With the first anniversary of the 25 May effective date of the GDPR fast approaching, PR firms- regardless of if they are interacting with stakeholders in and beyond the EU- must be sure to act responsibly, transparently, ethically and legally when handling personal data.
Indeed, successful PR is dependent on the ability to build and maintain valuable relationships, both digitally and personally, and being able to build a base of trust with clients. Personal data is intrinsic to this balance, making GDPR now a central pillar of the PR world. Here’s what you need to keep in mind:
Words equal binding commitments
This time last year, email inboxes the world over were being flooded by notifications of updated privacy policies and requests for approval. What most firms did not realise is that simply updating a document and requesting opt-in consent does not equal compliance.
Keep in mind that the GDPR is not just an EU issue within the jurisdiction of EU regulators. Juliana Henderson, a spokesperson for the Federal Trade Commission, has said that the FTC could initiate an enforcement action in the US if a firm chooses to implement some or all of GDPR.

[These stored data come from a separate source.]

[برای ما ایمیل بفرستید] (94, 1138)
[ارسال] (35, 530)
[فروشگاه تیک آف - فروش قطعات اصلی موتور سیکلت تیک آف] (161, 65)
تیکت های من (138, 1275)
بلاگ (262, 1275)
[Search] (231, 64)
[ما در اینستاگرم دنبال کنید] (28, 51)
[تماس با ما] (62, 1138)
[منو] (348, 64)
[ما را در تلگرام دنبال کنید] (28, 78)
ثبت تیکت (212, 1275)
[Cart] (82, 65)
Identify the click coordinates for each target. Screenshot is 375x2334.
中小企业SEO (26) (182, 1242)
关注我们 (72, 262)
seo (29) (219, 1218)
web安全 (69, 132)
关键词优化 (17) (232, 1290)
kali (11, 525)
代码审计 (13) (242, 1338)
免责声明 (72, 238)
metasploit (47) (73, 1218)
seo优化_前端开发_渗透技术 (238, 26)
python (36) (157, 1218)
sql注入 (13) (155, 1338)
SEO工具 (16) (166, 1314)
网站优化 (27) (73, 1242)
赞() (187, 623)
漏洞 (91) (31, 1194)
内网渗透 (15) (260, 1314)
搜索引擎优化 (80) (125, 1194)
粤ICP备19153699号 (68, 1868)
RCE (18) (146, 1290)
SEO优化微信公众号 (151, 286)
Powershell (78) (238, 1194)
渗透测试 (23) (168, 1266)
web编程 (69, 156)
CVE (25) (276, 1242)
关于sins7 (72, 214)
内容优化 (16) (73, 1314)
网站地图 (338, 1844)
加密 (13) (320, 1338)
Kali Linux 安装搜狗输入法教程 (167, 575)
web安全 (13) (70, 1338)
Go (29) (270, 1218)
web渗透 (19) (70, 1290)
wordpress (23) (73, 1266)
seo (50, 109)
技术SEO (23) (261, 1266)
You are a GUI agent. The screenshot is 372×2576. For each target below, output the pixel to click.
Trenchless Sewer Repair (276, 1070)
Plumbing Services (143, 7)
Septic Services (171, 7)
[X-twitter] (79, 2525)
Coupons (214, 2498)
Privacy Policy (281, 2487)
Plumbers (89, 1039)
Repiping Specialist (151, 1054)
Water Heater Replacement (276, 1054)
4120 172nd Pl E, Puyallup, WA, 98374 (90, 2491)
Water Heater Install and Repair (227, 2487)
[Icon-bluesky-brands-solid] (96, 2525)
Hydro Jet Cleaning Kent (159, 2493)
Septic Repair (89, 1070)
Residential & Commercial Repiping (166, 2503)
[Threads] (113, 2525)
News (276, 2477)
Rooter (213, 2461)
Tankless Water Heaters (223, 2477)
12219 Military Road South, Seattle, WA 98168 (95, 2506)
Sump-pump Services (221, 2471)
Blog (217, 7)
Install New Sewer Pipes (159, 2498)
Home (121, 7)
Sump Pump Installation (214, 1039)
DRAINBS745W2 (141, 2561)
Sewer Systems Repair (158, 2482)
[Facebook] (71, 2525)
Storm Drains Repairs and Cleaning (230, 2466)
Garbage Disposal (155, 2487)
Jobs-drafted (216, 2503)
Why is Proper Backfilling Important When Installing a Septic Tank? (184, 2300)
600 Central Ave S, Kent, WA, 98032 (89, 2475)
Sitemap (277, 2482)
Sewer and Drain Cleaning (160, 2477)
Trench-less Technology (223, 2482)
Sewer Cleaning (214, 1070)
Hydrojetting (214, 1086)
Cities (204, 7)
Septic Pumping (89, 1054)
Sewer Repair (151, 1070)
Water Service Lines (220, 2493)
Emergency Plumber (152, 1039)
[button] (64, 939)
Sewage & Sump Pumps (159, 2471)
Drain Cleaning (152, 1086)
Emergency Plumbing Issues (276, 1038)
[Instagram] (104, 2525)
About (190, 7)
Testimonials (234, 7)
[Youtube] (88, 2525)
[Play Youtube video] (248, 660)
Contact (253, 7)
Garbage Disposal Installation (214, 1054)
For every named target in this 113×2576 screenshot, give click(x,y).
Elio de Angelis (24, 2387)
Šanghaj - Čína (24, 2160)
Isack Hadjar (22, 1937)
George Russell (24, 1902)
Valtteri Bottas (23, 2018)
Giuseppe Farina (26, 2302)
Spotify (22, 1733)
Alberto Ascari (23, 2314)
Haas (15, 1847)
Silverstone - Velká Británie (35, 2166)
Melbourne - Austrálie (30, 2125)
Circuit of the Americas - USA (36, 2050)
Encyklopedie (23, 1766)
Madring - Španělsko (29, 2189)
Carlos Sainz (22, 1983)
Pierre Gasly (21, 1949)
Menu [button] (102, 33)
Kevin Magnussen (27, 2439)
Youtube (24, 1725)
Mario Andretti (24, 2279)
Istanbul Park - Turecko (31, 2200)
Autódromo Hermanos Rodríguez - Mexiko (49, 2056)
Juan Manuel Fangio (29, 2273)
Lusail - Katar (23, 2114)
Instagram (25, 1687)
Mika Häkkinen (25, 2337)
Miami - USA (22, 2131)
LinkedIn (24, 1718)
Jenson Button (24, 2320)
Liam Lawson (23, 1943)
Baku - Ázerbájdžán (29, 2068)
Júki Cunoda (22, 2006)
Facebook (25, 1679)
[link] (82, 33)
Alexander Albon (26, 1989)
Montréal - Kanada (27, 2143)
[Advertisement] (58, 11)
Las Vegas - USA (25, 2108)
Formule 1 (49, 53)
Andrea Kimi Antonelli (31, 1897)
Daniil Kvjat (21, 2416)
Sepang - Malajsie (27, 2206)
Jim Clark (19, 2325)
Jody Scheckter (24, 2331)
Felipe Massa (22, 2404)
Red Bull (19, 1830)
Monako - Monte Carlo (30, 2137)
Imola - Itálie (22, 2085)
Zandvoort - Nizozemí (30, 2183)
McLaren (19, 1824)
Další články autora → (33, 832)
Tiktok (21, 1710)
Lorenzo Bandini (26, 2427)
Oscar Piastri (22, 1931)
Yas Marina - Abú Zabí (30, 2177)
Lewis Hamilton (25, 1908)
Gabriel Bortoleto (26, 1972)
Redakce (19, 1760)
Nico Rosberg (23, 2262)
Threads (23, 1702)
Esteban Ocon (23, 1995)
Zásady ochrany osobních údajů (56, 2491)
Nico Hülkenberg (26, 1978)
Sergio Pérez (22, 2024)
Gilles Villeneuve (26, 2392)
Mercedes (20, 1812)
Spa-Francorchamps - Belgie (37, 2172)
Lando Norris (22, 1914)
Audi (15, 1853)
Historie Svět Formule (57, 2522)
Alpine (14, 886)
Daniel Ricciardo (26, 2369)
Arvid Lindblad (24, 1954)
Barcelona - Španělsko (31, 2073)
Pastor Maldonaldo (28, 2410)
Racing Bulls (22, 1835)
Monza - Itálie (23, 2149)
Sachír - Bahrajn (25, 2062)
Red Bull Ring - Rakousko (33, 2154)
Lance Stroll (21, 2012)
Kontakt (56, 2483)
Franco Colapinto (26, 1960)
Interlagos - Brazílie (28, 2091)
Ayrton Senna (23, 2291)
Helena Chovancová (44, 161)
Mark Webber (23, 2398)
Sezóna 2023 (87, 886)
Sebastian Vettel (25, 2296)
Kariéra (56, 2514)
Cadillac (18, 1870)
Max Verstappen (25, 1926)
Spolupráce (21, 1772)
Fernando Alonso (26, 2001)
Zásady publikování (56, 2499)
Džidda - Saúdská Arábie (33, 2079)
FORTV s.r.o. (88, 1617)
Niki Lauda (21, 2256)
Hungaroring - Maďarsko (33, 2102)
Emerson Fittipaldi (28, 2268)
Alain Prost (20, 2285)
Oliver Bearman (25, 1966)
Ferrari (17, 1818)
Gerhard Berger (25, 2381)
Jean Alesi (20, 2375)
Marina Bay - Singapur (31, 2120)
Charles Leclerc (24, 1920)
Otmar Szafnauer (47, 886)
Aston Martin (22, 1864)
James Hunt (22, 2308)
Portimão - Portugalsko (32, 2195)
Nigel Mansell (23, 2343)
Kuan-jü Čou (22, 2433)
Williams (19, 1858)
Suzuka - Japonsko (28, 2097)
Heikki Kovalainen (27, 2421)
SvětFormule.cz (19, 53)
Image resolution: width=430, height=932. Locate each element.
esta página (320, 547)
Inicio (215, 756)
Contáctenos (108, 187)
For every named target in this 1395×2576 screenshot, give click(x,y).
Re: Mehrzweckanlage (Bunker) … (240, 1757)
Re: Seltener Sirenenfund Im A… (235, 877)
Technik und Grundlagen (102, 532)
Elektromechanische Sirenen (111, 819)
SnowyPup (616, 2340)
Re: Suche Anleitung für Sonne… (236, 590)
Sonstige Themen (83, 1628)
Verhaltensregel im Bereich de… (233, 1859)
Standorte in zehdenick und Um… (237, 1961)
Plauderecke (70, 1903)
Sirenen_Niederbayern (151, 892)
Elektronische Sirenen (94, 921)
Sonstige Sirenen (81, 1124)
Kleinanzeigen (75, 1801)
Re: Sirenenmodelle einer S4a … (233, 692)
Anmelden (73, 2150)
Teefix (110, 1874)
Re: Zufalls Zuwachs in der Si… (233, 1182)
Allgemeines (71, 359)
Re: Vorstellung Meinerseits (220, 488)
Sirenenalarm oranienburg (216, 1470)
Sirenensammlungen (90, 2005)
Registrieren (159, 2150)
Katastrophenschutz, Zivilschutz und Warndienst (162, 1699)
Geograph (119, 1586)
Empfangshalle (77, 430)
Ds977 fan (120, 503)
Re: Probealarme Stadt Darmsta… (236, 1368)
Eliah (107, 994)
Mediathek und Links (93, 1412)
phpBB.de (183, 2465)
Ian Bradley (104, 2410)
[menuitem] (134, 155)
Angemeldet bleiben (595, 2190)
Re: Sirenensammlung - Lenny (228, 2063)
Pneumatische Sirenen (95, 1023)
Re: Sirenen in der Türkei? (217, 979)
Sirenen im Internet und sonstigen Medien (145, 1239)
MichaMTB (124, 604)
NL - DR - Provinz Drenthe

The option to operate outside of GDPR
Some firms may make the mistake of rushing into GDPR compliance efforts without considering what may be a more suitable alternative: taking deliberate steps to operate outside the scope of the GDPR.
GDPR only applies in certain circumstances for US-based firms, including the processing of personal data of individuals who are based within the EU. The data processing concerned is related to two specific areas: the offering of goods and services to individuals in the EU, or the monitoring of behaviour in the EU, including the tracking of an individual online using cookies for the purpose of internet-based advertising.
Agency client agreements
There are several pertinent, but unexpected, side effects of GDPR on agency-client agreements. Firstly, PR firms should be less comfortable making a standard “compliance with all laws” warranty, since it does mean the firm agrees to comply with all aspects of GDPR as well as a host of other unspecified laws.
In the same way, an agency not fully GDPR-compliant may encounter difficulties in retaining or pitching a client that is requesting data processing addendum. A PR firm should not sign an agreement of compliance while it is not actually in compliance, which would make it in breach of the agreement and expose it to oversight from regulators.
Ultimately, as firms encounter this new post-GDPR landscape, it is vital they recognize shifting consumer attitudes toward privacy and data protection. The goal of PR, as ever, remains unchanged: engaging with consumers, while respecting their privacy rights.